Write out the records word for word, with no pictures.
(MATERIAL PROVIDED Opens)
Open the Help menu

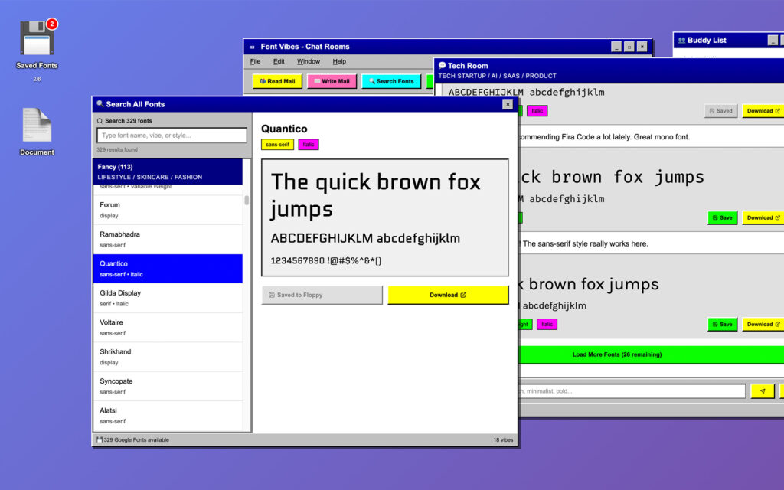pyautogui.click(x=339, y=61)
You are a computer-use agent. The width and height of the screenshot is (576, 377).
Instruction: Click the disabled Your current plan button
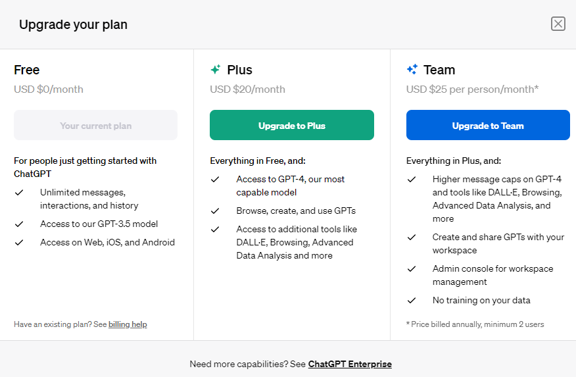click(96, 126)
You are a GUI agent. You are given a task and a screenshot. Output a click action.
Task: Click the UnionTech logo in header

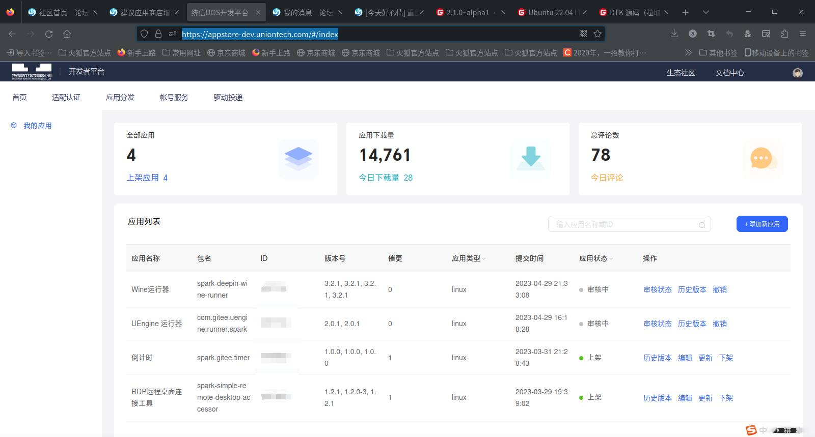[32, 72]
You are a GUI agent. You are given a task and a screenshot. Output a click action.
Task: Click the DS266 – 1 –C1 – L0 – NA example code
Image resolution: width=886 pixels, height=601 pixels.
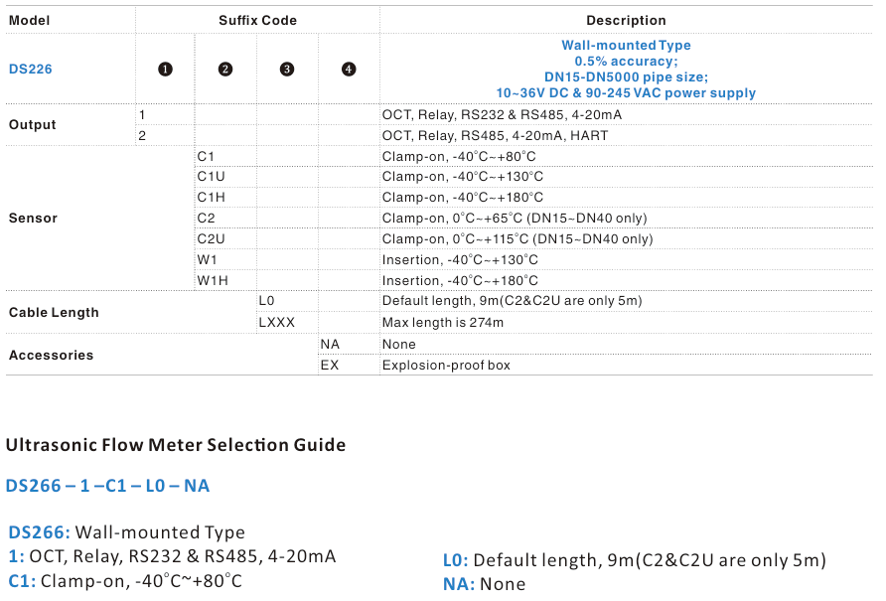pos(108,486)
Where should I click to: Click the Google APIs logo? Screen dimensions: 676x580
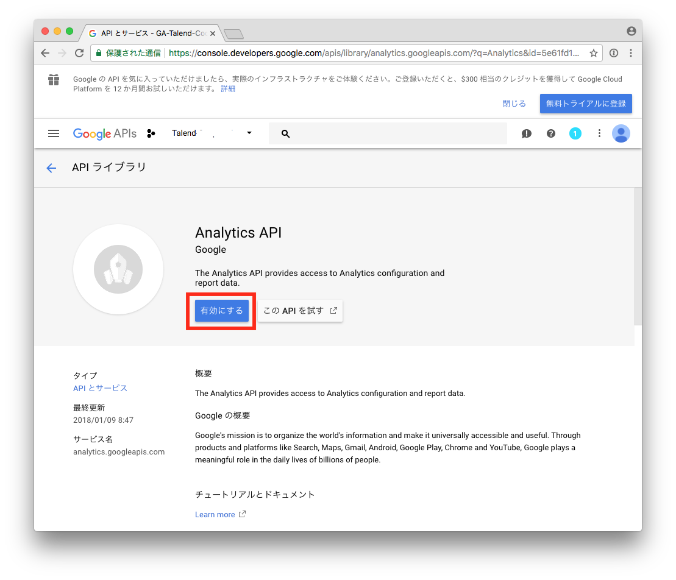[104, 133]
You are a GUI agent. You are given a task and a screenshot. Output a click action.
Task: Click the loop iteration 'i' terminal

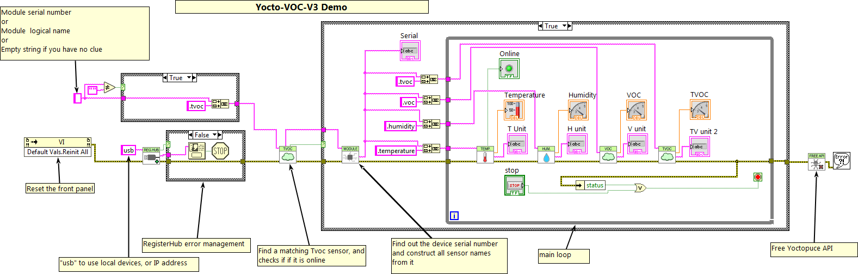pos(454,216)
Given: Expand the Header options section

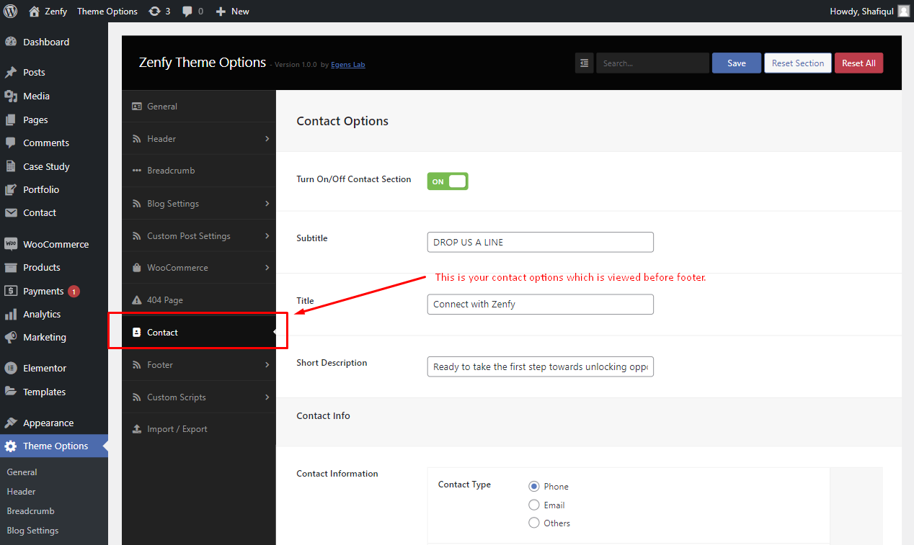Looking at the screenshot, I should coord(199,138).
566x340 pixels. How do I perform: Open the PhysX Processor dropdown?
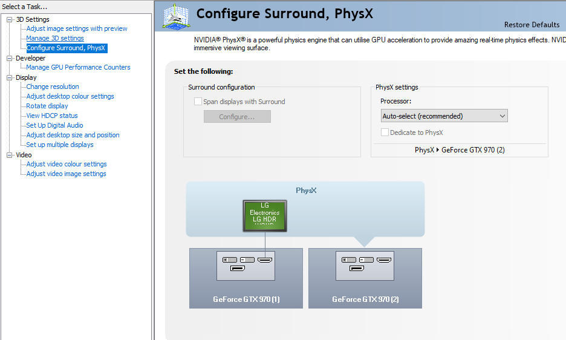tap(444, 116)
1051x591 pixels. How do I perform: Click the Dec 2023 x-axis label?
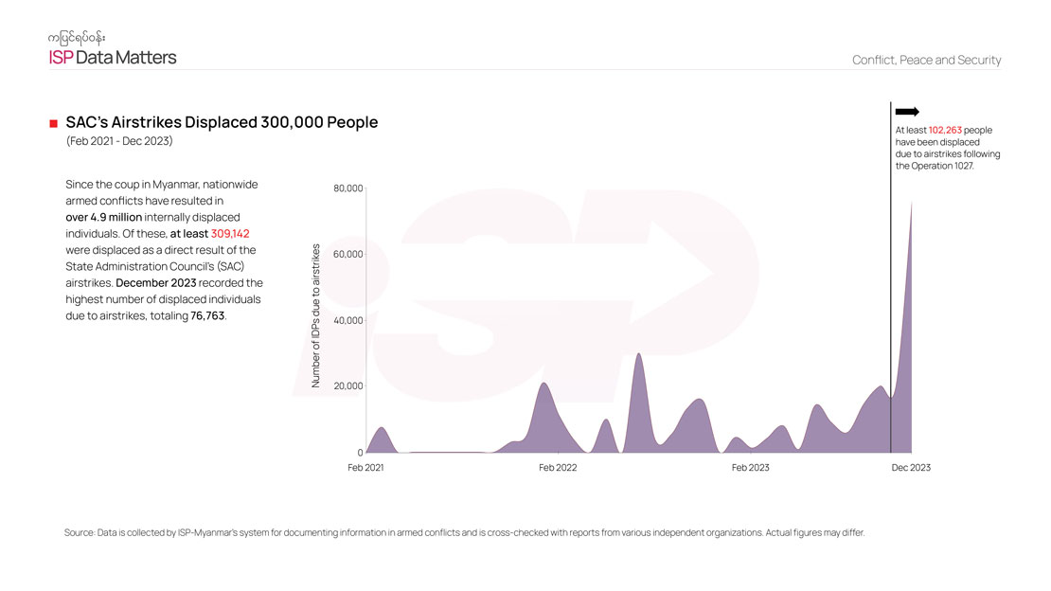(911, 468)
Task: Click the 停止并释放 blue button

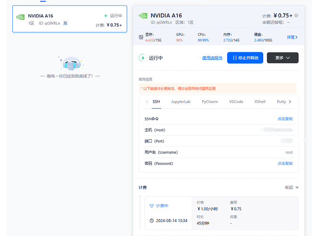Action: point(245,58)
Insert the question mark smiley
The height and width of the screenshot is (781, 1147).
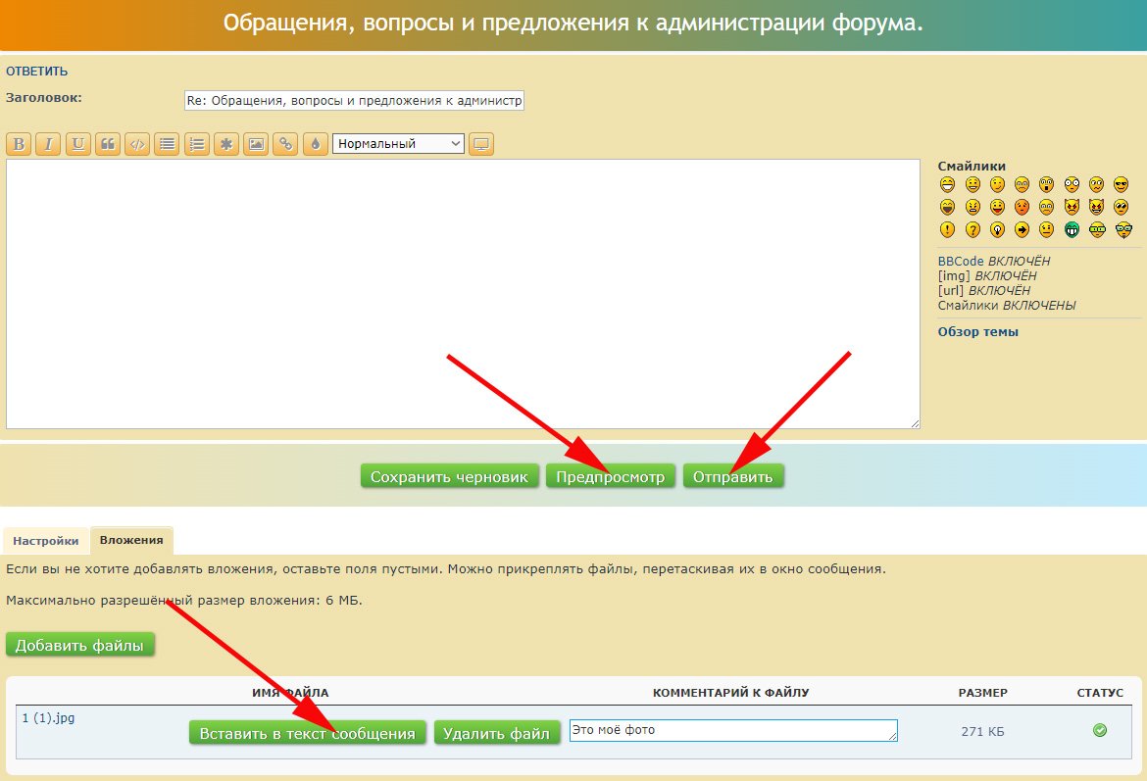(x=972, y=229)
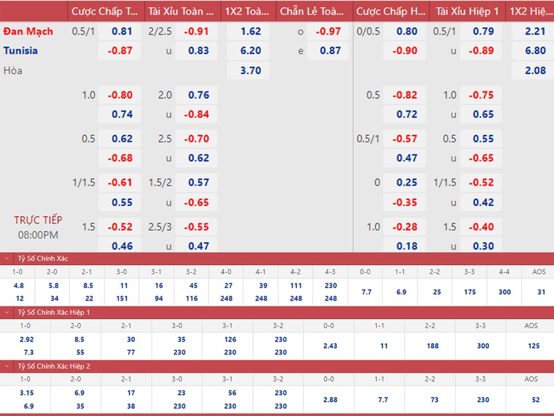Choose even (e) odds 0.87

[x=330, y=51]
(MATERIAL PROVIDED Closes)
* _ANSWER TO THE PROBLEM_:
Open the Help menu

pyautogui.click(x=339, y=61)
You are a computer-use agent. The width and height of the screenshot is (576, 377).
Instruction: Click the disabled Your current plan button
click(96, 126)
You are a GUI agent. You are given a task and a screenshot. Output a click action.
Task: Click the UnionTech logo in header

[32, 72]
You are a GUI agent. You are given a task and a screenshot. Output a click action.
Task: Click the DS266 – 1 –C1 – L0 – NA example code
Image resolution: width=886 pixels, height=601 pixels.
pos(108,486)
Where should I click to: Click the Google APIs logo? Screen dimensions: 676x580
[104, 133]
You are a GUI agent. You are given a task and a screenshot. Output a click action.
Task: Click the loop iteration 'i' terminal

pos(454,216)
Given: Expand the Header options section

Looking at the screenshot, I should coord(199,138).
566x340 pixels. How do I perform: Open the PhysX Processor dropdown?
tap(444, 116)
1051x591 pixels. How do I perform: Click the Dec 2023 x-axis label?
(911, 468)
Task: Click the 停止并释放 blue button

Action: point(245,58)
Insert the question mark smiley
The height and width of the screenshot is (781, 1147).
(x=972, y=229)
Choose even (e) odds 0.87

[x=330, y=51]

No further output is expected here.